The inventor of the polio vaccine, Jonas Salk, had a talent for research and medicine. Madame Curie advanced the science of radiation because she had a keen analytical mind. Albert Schweitzer was a musician, physician, and theologian who used each of these talents to fund and build a hospital in Africa.

Identify your passions and talents, and you will be well on your way to discovering ways to use them in the pursuit of a purpose-driven life.

Once you begin down this path, accept the hardships that follow. Fully using one’s abilities involves sacrifice.

For example, even those born with a wellspring of musical talent need to devote thousands of hours of practice to master their craft.

Those hours require discipline, time away from friends, family, and pleasurable activities.

But eventually, these efforts result in the full expression of the musician’s innate abilities. The creation of sublime music that stirs and inspires others.  

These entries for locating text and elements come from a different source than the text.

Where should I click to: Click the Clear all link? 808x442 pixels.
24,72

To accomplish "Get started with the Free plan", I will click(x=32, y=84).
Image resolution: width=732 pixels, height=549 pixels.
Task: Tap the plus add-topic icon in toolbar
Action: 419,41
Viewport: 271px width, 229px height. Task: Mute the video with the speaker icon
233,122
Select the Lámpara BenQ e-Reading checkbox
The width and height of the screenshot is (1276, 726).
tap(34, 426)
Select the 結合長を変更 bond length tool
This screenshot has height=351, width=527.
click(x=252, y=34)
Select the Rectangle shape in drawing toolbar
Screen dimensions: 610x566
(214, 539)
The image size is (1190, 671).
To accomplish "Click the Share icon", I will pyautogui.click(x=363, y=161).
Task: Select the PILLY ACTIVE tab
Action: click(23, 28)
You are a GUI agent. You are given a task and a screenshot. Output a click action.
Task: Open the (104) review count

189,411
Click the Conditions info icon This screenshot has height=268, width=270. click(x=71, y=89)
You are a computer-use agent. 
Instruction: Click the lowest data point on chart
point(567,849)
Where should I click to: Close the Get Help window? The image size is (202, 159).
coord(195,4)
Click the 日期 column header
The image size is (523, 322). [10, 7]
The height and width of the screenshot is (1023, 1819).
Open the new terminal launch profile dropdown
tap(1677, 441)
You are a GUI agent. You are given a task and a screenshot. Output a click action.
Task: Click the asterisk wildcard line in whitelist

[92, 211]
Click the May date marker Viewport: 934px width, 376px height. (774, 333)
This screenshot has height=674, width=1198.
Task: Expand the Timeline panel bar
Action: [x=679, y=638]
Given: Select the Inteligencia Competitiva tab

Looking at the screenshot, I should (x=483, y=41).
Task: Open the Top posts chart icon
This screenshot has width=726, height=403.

Effort directed at achieving meaningful goals leads to deeper and longer-lasting happiness than pleasure-directed behavior focused on immediate gratification.

This, in turn, provides a bulwark against depression and anxiety. It does not prevent these emotions, but it makes them less important and often less intense.

Conclusion

Not all happiness is the same: happiness that comes from immediate pleasure is short-lived, while happiness rooted in purpose and meaning becomes lasting and deeply ingrained.

When the foundation of your happiness is built on a purpose-driven life, the experience of anxiety and depression is softened, and their ability to define you is attenuated.

To experience deep and lasting happiness, it’s important to focus on what brings meaning and purpose to your life. This doesn’t mean you have to give up enjoying immediate pleasures, but it does mean seeing them differently. Rather than making quick pleasures the main goal, let them serve as highlights—like punctuation marks in a well-written story—that enhance and emphasize the bigger themes of your life’s purpose.